Item position entries:
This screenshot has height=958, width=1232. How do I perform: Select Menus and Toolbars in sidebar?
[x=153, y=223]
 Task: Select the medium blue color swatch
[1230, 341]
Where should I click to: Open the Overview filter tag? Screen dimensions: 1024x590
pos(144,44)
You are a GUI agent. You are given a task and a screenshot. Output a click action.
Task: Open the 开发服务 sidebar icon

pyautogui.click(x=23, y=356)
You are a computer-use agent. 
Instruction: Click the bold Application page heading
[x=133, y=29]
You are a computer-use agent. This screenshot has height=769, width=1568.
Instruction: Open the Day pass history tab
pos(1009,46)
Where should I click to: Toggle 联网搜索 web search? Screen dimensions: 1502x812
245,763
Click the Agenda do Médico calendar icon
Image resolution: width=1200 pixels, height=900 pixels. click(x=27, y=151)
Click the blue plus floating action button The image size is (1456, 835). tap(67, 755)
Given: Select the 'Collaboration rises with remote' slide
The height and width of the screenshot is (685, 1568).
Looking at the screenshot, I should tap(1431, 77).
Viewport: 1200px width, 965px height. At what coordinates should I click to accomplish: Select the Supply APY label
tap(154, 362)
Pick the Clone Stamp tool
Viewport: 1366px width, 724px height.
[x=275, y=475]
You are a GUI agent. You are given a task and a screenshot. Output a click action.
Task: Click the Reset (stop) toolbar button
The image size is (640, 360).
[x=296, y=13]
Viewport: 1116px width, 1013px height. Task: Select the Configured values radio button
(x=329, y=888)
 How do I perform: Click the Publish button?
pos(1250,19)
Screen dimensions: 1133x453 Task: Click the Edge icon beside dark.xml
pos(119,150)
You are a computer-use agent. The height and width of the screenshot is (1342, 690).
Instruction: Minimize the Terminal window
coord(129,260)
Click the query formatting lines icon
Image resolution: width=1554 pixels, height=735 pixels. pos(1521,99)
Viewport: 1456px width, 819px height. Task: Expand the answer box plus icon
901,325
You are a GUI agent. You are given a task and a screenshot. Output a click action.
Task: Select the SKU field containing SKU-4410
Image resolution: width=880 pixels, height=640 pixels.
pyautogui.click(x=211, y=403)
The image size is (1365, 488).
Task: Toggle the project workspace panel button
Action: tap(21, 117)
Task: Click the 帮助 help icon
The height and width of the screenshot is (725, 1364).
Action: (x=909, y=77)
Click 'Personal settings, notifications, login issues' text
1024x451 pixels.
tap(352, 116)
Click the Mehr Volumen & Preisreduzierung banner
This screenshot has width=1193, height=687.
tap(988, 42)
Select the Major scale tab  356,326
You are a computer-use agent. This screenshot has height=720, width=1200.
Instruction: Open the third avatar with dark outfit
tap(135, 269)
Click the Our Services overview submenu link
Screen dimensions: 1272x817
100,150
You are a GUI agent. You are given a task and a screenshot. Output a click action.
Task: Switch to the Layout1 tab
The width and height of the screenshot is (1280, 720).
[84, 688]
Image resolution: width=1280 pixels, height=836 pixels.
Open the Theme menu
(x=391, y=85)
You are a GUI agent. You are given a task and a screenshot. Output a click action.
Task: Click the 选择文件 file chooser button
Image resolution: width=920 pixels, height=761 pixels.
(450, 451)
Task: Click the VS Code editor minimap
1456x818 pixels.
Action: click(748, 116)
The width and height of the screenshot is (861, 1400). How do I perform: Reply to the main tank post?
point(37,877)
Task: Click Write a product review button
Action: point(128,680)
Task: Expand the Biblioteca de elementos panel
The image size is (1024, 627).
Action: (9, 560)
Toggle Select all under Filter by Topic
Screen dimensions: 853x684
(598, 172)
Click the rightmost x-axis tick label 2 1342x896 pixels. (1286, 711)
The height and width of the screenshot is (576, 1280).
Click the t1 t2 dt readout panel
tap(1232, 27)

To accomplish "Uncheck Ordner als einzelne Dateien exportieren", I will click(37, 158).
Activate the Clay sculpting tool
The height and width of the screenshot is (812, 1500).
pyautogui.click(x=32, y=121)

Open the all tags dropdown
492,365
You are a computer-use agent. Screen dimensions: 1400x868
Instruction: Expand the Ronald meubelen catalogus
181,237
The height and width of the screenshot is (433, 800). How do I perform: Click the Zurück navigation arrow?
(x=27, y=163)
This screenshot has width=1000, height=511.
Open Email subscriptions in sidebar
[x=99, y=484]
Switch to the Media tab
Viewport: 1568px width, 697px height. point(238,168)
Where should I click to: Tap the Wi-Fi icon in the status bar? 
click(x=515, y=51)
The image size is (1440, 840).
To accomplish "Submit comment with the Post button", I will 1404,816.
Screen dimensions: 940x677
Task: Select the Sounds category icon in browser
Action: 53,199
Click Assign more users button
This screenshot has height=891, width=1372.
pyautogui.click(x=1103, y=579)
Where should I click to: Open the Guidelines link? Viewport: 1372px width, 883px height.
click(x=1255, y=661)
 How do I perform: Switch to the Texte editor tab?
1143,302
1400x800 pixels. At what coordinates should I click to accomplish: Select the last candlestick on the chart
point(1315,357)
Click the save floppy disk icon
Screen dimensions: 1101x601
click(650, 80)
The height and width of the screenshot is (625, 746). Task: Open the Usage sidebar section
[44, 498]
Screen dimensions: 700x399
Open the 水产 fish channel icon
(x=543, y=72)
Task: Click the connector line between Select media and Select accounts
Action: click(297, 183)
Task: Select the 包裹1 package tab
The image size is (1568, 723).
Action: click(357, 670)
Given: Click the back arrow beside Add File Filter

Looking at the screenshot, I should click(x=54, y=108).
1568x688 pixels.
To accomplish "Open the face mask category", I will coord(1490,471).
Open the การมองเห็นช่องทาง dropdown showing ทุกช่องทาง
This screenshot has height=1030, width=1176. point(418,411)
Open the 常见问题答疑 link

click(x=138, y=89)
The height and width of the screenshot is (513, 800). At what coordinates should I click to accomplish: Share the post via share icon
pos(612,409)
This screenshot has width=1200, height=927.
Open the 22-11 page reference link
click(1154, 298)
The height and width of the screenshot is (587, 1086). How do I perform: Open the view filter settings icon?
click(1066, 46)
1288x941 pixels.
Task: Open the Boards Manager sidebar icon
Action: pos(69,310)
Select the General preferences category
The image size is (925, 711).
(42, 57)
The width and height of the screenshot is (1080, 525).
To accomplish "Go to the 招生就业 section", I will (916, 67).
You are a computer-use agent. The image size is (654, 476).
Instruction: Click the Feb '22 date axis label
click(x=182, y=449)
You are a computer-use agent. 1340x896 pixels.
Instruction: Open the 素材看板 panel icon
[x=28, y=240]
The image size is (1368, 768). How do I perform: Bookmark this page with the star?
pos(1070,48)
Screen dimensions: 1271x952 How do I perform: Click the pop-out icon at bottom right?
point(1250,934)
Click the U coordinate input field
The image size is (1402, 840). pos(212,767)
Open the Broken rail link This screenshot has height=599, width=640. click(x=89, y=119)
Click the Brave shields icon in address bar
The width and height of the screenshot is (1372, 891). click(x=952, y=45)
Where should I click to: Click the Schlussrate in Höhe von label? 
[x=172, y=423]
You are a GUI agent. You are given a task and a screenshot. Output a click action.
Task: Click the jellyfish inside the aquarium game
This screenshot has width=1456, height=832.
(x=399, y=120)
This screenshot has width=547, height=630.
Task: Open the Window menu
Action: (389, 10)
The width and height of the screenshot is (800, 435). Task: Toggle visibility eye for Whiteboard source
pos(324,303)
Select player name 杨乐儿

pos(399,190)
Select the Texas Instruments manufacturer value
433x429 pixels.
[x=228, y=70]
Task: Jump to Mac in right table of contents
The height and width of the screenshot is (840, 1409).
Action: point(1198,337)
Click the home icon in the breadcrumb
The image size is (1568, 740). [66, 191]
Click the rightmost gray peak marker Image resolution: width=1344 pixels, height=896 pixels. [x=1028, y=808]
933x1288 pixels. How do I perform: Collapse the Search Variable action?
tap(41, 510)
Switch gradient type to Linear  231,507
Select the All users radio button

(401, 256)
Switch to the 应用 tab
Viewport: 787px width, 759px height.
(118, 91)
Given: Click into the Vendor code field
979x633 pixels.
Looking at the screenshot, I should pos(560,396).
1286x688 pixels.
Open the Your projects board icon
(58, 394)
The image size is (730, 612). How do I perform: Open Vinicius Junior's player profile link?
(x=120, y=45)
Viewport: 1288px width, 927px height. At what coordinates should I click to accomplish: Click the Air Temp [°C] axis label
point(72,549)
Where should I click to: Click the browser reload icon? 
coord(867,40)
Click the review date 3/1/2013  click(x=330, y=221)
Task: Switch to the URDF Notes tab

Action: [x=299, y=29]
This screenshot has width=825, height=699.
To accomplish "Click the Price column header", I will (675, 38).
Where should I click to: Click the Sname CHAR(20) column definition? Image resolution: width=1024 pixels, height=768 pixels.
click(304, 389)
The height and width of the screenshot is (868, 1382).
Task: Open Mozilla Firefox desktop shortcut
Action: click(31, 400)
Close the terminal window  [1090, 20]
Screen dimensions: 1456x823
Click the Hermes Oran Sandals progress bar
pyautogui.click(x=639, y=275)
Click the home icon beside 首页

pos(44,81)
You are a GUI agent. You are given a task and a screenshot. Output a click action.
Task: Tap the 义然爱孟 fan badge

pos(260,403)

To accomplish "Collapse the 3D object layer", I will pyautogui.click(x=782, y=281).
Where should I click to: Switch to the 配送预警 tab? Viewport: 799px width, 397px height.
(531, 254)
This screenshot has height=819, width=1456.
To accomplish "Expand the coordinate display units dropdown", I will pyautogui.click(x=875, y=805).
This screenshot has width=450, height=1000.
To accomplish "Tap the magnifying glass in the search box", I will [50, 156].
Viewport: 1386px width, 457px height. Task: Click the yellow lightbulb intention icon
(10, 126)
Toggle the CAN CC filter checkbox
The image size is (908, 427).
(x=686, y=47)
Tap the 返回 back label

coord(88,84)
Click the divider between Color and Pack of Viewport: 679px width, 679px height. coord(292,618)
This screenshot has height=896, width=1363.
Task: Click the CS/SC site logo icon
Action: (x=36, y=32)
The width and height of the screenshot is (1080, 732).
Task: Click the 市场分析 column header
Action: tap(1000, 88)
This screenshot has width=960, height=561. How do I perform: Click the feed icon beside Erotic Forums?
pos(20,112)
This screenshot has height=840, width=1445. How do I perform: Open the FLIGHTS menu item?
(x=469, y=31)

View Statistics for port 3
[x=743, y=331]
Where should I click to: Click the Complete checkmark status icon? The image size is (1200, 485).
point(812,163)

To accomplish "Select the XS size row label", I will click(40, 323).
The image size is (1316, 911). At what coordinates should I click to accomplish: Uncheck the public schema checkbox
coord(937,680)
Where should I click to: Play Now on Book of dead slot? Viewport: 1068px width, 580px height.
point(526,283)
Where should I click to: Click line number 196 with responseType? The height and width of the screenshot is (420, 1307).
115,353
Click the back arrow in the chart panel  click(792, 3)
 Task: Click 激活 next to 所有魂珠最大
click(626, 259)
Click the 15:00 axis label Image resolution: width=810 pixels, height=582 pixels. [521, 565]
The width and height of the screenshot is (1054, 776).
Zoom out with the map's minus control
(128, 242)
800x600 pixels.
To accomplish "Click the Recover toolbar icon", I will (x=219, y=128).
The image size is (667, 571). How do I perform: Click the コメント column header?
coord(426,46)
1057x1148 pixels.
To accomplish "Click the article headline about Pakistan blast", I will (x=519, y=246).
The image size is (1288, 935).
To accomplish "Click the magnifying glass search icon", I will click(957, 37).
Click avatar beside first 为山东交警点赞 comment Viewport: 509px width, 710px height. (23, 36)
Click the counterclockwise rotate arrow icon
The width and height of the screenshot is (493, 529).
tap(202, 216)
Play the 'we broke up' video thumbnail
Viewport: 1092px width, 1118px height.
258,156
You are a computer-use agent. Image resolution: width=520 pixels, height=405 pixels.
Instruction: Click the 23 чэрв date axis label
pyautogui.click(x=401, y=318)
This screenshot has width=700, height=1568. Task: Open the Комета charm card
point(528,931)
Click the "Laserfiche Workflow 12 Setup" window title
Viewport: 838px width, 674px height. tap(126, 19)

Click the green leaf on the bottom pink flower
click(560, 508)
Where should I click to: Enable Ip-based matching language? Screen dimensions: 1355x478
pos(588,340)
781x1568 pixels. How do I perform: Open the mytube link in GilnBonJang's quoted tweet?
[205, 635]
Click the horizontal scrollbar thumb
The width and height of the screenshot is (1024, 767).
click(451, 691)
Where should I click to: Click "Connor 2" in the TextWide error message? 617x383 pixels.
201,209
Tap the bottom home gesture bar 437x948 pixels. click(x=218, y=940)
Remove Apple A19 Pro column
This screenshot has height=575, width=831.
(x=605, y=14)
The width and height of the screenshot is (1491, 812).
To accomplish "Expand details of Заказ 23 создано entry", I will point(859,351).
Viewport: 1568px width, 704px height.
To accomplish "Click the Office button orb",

- _THE TASK_: Rewrite the lines from the one containing "1400x800 pixels. At" through the one containing "Looking at the screenshot, I should click(x=54, y=108).", replacing "floppy" with "diskette" and leaving everything else unchanged.

- _OUTPUT FOR THIS EXERCISE_:
1400x800 pixels. At what coordinates should I click to accomplish: Select the last candlestick on the chart
point(1315,357)
Click the save diskette disk icon
Screen dimensions: 1101x601
click(650, 80)
The height and width of the screenshot is (625, 746). Task: Open the Usage sidebar section
[44, 498]
Screen dimensions: 700x399
Open the 水产 fish channel icon
(x=543, y=72)
Task: Click the connector line between Select media and Select accounts
Action: click(297, 183)
Task: Select the 包裹1 package tab
The image size is (1568, 723).
Action: click(357, 670)
Given: Click the back arrow beside Add File Filter

Looking at the screenshot, I should click(x=54, y=108).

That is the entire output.